Source: Android Central
What you need to know
- The U.S. Commerce Department was set to put new bans on the sale of U.S. technology to Huawei.
- Pentagon officials reportedly disagreed with the ban, and the Commerce Department has pulled the ruling.
- A Trump administration Cabinet meeting next week will likely decide the fate of this ban.
Earlier today, we found out that the U.S. Commerce Department had put forth a ruling that would further limit the sale of U.S. technology to Huawei. Now, it turns out, the Commerce Department has pulled the ruling, citing disagreements from within the Pentagon. According to Reuters, Pentagon officials are siding with some U.S. businesses that don't want the government to regulate the sale of U.S. products to Huawei.
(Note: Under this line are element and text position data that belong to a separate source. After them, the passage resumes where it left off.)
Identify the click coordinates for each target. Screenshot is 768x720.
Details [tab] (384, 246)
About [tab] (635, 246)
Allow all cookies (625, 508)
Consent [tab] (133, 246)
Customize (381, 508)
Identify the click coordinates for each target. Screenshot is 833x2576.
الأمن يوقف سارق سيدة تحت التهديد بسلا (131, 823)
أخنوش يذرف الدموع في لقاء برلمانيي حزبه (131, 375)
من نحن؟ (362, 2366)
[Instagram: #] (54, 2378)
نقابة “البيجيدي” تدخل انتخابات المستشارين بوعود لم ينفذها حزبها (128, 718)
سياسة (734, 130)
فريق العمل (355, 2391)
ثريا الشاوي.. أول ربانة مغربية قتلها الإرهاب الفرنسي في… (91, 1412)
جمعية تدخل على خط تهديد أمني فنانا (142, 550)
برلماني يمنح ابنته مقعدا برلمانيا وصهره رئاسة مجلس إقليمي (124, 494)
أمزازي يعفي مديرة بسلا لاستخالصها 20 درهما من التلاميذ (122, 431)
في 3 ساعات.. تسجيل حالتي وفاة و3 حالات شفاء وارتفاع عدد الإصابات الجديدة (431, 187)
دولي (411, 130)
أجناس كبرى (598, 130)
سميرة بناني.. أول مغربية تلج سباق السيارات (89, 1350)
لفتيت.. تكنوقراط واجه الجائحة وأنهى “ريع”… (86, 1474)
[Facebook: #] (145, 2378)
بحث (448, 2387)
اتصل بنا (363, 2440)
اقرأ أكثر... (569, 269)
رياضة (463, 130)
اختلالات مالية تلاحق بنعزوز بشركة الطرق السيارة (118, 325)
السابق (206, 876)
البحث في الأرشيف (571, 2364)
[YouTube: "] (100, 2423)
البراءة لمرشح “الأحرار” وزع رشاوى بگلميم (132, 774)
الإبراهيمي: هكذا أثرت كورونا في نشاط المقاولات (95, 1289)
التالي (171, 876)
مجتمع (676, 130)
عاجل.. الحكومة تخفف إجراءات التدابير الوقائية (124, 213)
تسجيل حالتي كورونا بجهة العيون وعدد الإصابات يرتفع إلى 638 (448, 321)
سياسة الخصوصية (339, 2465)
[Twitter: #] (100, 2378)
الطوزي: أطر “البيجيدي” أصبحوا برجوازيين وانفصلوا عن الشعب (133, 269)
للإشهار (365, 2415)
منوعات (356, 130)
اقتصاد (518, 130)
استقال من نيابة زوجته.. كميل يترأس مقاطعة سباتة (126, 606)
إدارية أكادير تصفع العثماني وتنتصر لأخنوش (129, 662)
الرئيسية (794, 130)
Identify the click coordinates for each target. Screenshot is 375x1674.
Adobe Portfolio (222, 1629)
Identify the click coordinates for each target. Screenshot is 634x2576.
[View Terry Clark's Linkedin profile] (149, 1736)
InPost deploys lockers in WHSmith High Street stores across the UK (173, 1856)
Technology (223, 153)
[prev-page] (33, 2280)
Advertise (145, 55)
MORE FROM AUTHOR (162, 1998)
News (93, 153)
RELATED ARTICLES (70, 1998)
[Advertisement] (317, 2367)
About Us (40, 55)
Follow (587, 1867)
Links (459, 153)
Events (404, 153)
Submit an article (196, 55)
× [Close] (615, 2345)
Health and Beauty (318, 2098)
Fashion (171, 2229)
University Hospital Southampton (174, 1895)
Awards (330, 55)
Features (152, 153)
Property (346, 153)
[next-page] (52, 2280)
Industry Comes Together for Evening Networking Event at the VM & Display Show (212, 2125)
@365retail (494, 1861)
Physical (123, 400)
These businesses are pushing back against the measure because, they say, it will encourage Huawei to rely even less on the U.S. than it already does. Huawei founder and CEO Ren Zhengfei has already stated that the company plans to make more changes to reduce American influence over its supply lines and sales, and it appears that the fears of U.S. businesses follow along this same line of thinking. Essentially, further bans from the U.S. government would only hurt U.S. interests and businesses while affecting Huawei very little.
Given the difference in opinion within the Trump administration on how to handle Huawei, there's little telling what will happen to this ruling during the scheduled Cabinet meeting next week. As it stands, next week's meeting is set to cover this very topic and could result in a revised version of the ruling from the U.S. Commerce Department. Many government officials, including prominent Senators and House members, have expressed their displeasure at the lack of control over foreign supply lines, including the inability to properly regulate the sale of U.S. goods to the China.
Huawei is feverishly working to move away from Google's Android and create its own ecosystem based on the open-source version of Android, including Huawei's own software traits. Google has important hooks into Android, including search, the Google Play app store and accompanying ecosystem, and several dozen apps that many Android users rely on daily.
So far, we've seen Huawei launch their own version of Instant Apps, spend millions of dollars to court developers into porting apps to their app store, and have even made significant headway into their own version of Android, called Harmony OS.